• _PROBLEM DESCRIPTION_
Please convert the listing below, from the line with "Image resolution: width=264" up to and including the line with "will click(987, 754).", into a Markdown table with the columns Row and Entry. Number each line in Row, put the line itself in Entry, and skip any blank lines.

• _AVAILABLE RECORDS_
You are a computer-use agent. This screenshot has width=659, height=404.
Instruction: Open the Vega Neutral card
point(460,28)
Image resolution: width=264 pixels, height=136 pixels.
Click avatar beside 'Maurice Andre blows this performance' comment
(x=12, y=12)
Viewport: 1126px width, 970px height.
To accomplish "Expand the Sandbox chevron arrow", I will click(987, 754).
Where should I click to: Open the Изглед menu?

--

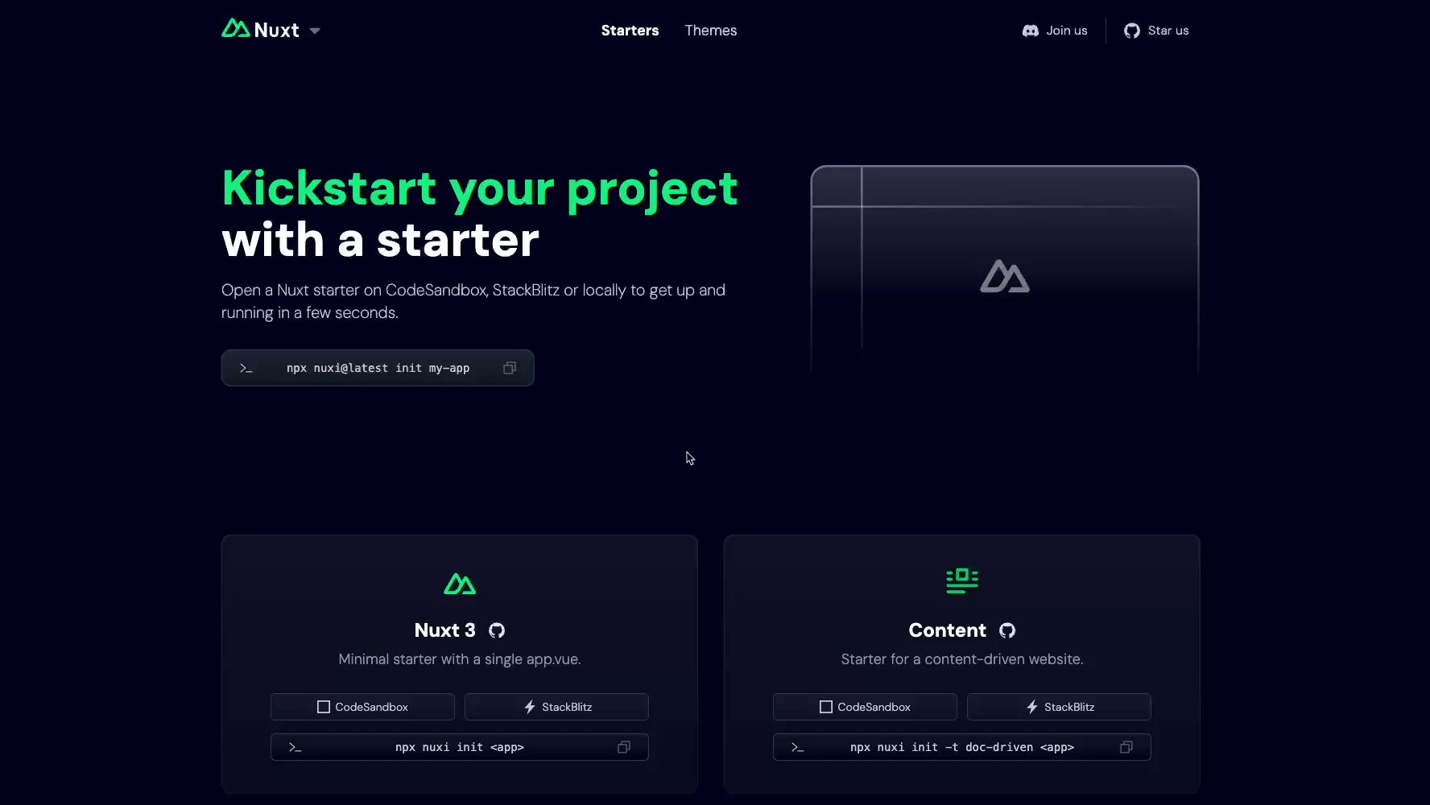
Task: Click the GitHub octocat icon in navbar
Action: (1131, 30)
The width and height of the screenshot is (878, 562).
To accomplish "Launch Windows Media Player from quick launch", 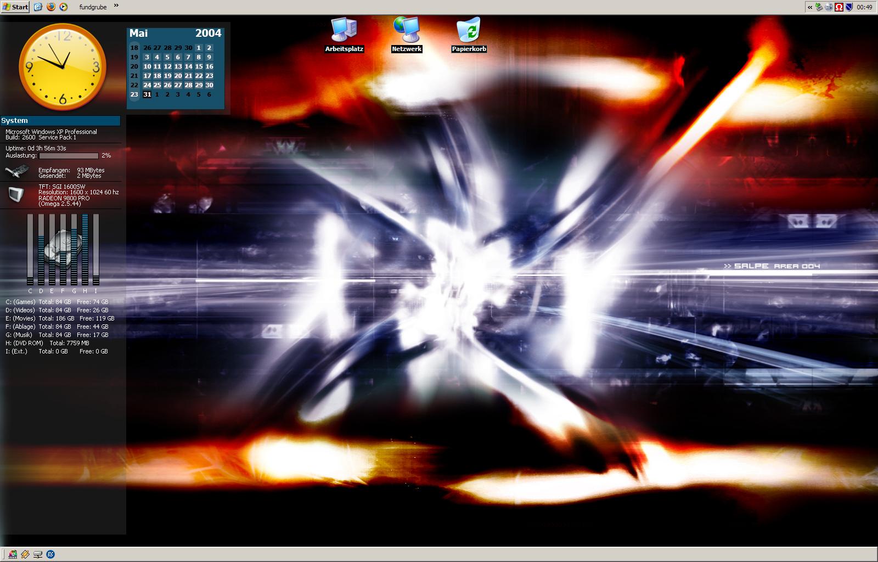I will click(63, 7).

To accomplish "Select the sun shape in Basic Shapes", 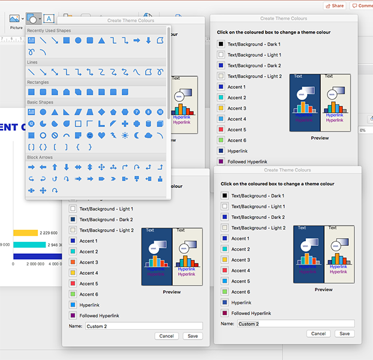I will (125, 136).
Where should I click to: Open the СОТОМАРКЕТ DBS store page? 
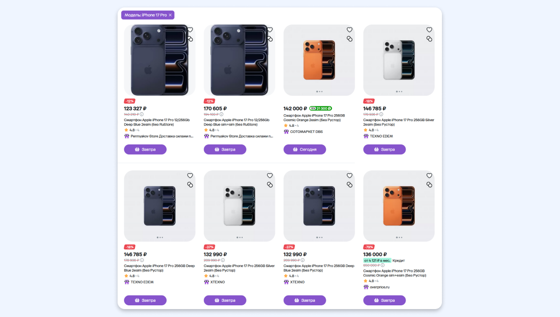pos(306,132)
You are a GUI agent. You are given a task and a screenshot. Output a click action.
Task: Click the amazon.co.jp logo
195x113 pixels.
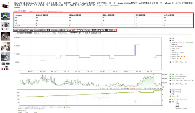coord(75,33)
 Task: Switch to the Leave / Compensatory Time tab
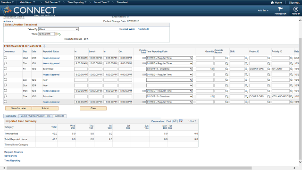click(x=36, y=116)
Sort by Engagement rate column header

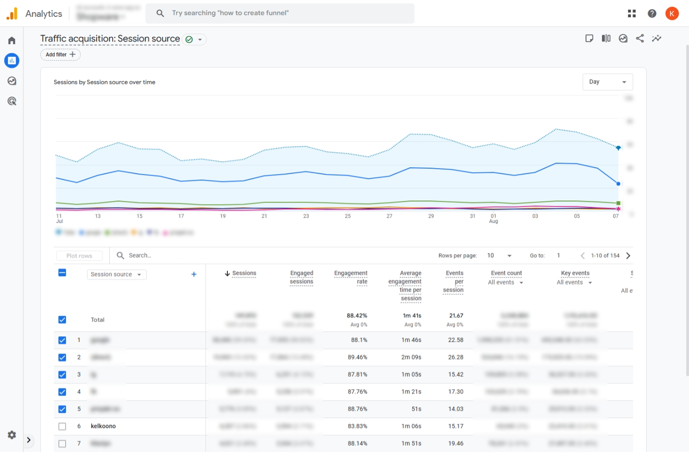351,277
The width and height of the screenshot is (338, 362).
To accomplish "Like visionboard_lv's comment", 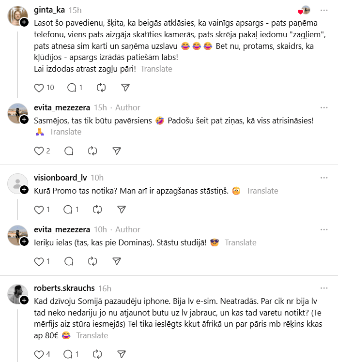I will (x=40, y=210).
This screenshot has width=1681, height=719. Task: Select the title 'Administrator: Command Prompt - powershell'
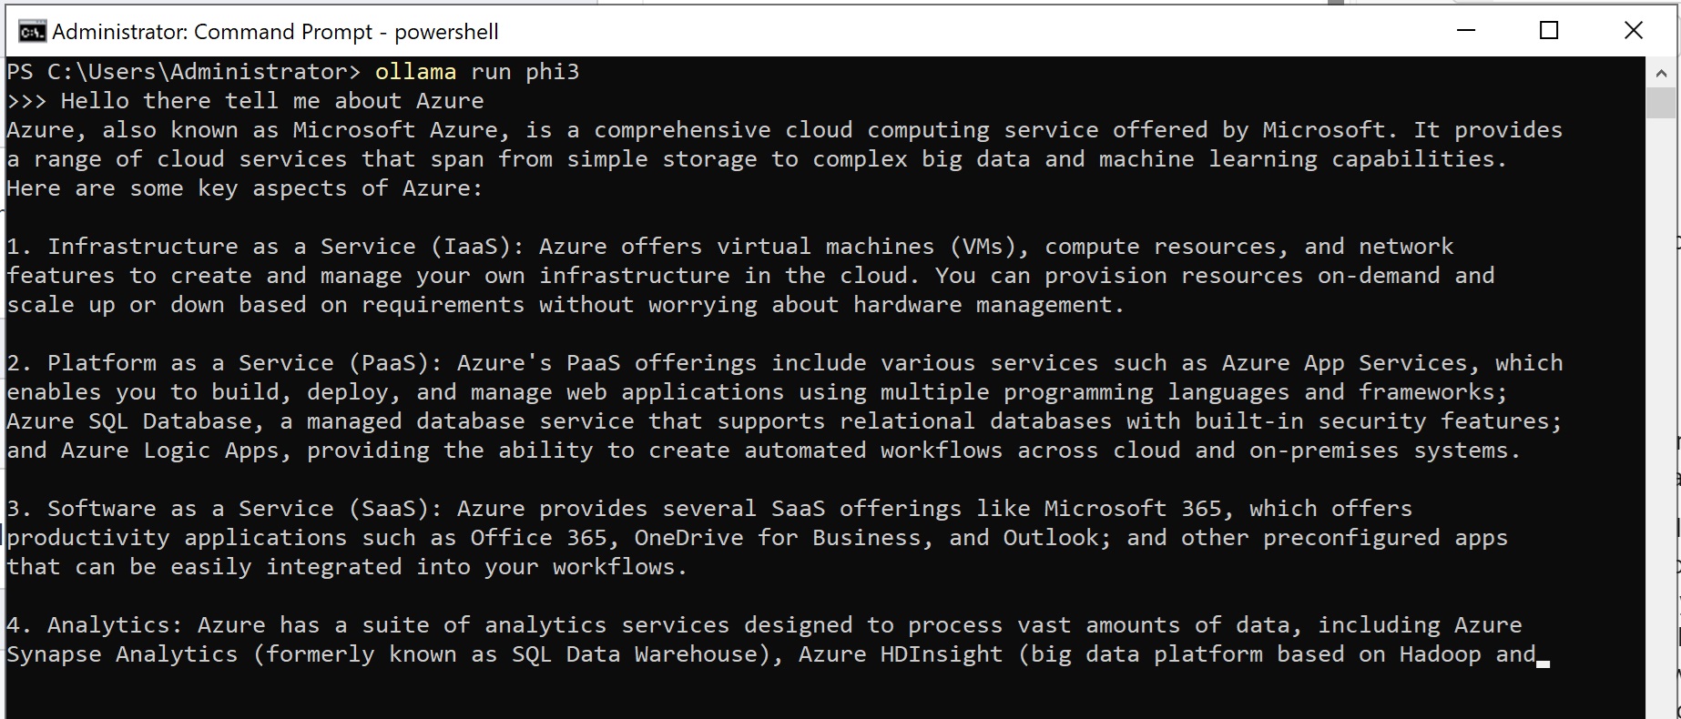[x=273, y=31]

• _SOLUTION FOR THIS PROBLEM_
| Row | Entry |
|---|---|
| 1 | Image resolution: width=264 pixels, height=136 pixels. |
| 2 | Click avatar beside 'Maurice Andre blows this performance' comment |
| 3 | (x=12, y=12) |
| 4 | Viewport: 1126px width, 970px height. |
| 5 | To accomplish "Expand the Sandbox chevron arrow", I will click(987, 754). |